Renzi privilegia alcuni giudici e irrita il Colle

Csm_al_lavoroIl governo proroga la pensione per i vertici dell’ordine giudiziario. Csm e Mattarella: “O vale per tutti o niente”.

ROMA – Il Consiglio dei ministri ha approvato per decreto urgente la proroga del pensionamento per un gruppetto di super magistrati ai vertici della Suprema Corte di Cassazione, del Consiglio di Stato, della Corte dei conti e dell’Avvocatura dello Stato. I beneficiari non sono complessivamente più di una quarantina. Tra questi ci sono il primo presidente della Cassazione, Giovanni Canzio, il presidente aggiunto Renato Rordorf, il procuratore generale Pasquale Ciccolo e Antonio Segreto, presidente del Tribunale Superiore delle acque pubbliche. Se fosse equiparato a un magistrato di Cassazione, beneficerebbe del cadeau renziano anche il procuratore antimafia Franco Roberti.

A proposito di Canzio, si ricorda che l’alto magistrato aveva già beneficiato della proroga nel 2015, grazie alla quale aveva potuto concorrere alla poltrona di presidente della Cassazione, poi puntualmente aggiudicatagli, nonostante avesse già raggiunto abbondantemente l’età della pensione. Quella di ieri è la terza proroga del governo che riguarda i magistrati, ma questa volta il sospetto che si sia trattato di una norma ad personam appare più che fondato.

Dal momento che il decreto approvato dal Consiglio dei ministri vale per i magistrati di Cassazione con incarichi direttivi che non abbiano compiuto 72 anni al 31 dicembre 2016. Canzio, notare la coincidenza, li compirà il primo gennaio 2017. Se, invece, come aveva chiesto l’Anm, il governo avesse stabilito la pensione a 72 anni per tutti i magistrati, Canzio non sarebbe rientrato tra i beneficiari.

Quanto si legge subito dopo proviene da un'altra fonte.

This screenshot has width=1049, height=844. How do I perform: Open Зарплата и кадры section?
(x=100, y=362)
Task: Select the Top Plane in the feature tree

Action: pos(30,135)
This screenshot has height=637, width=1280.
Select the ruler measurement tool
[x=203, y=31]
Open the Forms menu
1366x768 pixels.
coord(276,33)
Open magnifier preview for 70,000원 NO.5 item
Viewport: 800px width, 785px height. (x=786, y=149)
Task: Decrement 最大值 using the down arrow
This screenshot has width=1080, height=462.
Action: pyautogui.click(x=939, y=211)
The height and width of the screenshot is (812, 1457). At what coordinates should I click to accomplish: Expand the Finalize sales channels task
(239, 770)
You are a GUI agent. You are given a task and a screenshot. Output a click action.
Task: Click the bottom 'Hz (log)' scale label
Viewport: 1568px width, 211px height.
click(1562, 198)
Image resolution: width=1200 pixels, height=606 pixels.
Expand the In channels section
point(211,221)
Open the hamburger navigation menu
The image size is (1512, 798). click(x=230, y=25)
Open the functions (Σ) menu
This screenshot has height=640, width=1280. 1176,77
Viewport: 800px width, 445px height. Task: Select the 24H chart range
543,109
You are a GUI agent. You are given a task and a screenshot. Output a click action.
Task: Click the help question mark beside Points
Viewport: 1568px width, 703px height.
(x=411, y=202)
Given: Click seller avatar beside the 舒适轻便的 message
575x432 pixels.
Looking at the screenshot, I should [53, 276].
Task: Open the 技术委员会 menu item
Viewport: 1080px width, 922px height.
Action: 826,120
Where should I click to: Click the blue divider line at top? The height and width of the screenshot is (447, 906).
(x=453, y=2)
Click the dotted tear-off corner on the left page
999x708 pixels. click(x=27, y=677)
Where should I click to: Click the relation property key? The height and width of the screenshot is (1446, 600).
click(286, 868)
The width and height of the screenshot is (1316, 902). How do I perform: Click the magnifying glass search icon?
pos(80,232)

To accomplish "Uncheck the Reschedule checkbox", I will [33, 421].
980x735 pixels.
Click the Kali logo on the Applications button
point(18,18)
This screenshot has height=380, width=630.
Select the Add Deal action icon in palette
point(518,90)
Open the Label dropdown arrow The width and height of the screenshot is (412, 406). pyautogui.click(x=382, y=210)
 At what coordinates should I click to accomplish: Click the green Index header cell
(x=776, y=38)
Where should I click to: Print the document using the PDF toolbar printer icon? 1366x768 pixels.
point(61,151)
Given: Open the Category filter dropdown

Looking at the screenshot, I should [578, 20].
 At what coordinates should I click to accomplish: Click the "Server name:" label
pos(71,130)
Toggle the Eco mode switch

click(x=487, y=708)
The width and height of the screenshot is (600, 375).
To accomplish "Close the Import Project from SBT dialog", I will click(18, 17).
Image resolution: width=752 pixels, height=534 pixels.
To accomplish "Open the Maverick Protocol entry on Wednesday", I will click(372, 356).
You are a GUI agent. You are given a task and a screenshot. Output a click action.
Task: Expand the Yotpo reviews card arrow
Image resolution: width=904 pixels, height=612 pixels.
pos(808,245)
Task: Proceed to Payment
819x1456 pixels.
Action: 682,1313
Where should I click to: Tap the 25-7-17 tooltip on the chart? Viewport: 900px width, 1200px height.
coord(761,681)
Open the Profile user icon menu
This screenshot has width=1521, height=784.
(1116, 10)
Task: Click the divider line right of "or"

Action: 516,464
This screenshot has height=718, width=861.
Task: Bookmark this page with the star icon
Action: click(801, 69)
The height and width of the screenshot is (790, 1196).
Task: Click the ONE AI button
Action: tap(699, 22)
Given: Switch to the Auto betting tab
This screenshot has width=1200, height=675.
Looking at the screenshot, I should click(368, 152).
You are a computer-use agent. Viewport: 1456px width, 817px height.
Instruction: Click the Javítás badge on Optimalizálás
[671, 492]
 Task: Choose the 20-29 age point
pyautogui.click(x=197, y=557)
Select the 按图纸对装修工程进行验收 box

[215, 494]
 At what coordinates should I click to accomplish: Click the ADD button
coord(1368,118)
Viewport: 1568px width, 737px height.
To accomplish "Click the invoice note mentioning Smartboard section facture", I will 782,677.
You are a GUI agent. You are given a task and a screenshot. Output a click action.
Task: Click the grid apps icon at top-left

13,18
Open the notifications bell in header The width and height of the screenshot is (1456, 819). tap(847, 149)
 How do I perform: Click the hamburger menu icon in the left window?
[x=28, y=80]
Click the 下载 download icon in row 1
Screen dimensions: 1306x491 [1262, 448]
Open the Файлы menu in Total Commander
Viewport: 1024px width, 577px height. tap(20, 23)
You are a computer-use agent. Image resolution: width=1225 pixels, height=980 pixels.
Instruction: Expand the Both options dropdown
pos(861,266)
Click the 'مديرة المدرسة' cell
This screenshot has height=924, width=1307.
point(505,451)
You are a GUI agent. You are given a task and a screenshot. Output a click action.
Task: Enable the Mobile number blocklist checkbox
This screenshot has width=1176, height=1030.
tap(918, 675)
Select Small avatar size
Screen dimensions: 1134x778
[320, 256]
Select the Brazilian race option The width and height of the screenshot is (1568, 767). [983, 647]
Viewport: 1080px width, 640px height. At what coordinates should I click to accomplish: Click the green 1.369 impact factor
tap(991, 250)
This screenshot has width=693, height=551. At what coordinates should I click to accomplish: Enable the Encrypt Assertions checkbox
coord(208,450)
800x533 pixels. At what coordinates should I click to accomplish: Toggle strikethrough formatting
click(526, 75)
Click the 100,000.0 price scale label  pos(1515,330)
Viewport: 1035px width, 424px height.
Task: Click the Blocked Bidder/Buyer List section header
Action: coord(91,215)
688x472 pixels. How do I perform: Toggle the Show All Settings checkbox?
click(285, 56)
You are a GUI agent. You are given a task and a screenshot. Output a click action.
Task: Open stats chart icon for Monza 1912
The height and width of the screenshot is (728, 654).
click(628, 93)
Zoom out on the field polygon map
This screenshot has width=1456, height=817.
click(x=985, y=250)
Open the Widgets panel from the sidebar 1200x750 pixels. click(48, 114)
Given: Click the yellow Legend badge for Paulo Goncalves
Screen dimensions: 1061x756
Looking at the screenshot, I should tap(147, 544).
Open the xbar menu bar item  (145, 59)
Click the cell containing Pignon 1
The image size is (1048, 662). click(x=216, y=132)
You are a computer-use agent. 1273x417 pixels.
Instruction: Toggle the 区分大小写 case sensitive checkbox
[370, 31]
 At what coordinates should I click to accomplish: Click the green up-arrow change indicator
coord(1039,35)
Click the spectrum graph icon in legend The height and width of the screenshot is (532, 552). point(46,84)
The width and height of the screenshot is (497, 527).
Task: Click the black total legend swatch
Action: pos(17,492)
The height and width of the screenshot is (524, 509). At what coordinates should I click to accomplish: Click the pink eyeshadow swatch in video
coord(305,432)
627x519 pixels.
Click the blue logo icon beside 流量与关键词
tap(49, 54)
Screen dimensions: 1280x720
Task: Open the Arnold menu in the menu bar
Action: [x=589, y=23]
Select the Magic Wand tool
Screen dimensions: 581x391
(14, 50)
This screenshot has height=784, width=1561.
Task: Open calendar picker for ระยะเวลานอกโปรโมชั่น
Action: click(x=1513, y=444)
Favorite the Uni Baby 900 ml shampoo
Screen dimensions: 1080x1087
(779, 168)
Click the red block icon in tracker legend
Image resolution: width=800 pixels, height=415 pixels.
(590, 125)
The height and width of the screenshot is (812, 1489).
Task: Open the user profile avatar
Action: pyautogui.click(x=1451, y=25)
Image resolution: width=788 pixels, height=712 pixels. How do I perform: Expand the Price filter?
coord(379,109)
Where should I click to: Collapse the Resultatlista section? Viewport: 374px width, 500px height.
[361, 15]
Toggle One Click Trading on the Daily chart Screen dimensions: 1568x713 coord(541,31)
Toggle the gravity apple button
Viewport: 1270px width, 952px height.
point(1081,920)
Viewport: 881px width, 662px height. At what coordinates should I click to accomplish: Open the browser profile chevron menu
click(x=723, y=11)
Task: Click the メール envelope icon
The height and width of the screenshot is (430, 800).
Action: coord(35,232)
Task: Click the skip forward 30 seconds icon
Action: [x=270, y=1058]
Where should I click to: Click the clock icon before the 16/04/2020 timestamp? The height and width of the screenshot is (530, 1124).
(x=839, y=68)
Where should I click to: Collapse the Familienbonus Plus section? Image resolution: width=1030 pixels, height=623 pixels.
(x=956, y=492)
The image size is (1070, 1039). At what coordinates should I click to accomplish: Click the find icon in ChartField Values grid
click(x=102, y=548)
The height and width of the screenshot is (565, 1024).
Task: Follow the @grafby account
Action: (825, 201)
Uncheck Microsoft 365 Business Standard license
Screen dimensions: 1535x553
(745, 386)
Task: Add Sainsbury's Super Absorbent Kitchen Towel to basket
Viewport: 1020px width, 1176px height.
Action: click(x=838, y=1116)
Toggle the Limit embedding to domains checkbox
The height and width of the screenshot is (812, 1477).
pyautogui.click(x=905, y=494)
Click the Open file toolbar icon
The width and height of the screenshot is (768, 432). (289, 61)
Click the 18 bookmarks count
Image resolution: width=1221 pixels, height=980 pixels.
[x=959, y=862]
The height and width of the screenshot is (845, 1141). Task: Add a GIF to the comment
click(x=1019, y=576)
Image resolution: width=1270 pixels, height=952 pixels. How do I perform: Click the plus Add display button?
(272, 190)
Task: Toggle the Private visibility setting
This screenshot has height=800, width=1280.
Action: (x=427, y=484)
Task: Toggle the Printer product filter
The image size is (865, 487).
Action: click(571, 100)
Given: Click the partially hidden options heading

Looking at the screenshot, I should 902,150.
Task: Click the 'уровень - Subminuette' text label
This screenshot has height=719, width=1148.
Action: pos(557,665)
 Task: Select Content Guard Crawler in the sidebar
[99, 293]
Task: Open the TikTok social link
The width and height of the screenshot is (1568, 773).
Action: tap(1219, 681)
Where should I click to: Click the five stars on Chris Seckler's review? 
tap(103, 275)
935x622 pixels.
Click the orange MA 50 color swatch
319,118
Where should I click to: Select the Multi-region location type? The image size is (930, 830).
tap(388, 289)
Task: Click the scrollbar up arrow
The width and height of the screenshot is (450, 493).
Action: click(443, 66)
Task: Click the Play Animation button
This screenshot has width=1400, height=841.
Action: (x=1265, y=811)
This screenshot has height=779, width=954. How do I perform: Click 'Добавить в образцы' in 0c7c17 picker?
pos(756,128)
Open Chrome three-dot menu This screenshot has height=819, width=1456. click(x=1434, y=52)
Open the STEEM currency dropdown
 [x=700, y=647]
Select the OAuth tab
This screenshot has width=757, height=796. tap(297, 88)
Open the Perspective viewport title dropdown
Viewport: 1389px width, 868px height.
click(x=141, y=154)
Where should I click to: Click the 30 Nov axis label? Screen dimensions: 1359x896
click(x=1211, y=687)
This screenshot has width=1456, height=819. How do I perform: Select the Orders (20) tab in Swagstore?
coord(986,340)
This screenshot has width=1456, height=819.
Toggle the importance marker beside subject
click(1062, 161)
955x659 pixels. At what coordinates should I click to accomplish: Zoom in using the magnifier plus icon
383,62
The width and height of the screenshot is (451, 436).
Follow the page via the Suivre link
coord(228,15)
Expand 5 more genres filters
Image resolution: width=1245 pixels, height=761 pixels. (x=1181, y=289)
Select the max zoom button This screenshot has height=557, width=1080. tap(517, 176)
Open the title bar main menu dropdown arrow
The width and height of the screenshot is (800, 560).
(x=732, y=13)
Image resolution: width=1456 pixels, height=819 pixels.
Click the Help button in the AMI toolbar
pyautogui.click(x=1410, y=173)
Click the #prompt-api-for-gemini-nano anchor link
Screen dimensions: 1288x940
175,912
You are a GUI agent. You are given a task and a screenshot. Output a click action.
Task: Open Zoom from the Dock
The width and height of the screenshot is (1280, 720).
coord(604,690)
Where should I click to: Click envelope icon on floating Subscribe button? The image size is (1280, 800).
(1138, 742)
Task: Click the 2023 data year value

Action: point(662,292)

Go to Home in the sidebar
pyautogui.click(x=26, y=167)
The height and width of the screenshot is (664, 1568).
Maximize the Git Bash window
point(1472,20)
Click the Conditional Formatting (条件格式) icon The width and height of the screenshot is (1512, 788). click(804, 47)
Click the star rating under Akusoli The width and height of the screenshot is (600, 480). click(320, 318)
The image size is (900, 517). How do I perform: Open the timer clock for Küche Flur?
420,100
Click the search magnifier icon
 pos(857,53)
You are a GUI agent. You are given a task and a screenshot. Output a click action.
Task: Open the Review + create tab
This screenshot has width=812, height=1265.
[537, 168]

D’altronde la giustificazione formale di un provvedimento ad alto rischio di incostituzionalità per quanto riguarda la Cassazione è che si vuole “assicurare la continuità negli incarichi”, anche in ragione “dell’elevato contenzioso ivi pendente”. L’affermazione appare paradossale perché cade proprio negli stessi giorni in cui tribunali e procure della Repubblica denunciano a gran voce il collasso imminente per carenze di organico.

Nelle scorse settimane il presidente della Repubblica, nonché presidente del Consiglio superiore della magistratura, Sergio Mattarella, aveva fatto sapere, con la discrezione che gli è propria, di essere contrario al provvedimento di proroga così come concepito dal governo e aveva chiesto di procedere diversamente. L’ostinazione di Renzi nel favorire il vertice dell’ordine giudiziario viene letta da alcuni come un’insolente sfida al capo dello Stato.

Ma non è solo Mattarella ad essere irritato con il governo. un decreto smaccatamente discriminatorio non poteva che fare infuriare tutti i magistrati. E infatti il pollice verso contro il Cdm è riuscito nel miracolo di mettere d’accordo le varie correnti delle toghe e ha fatto dire all’Associazione nazionale che si tratta di un provvedimento “improvvisato che non rende un servizio alla giustizia”.

L’ampio e autorevole fronte di opposizione mette ancora in discussione il provvedimento di proroga. Per essere effettivo infatti deve essere firmato dal presidente Mattarella e pubblicato sulla Gazzetta Ufficiale entro 60 giorni. Poi deve tornare in Parlamento per la ratifica finale. C’è tempo in abbondanza per qualsiasi ribaltone o conflitto istituzionale.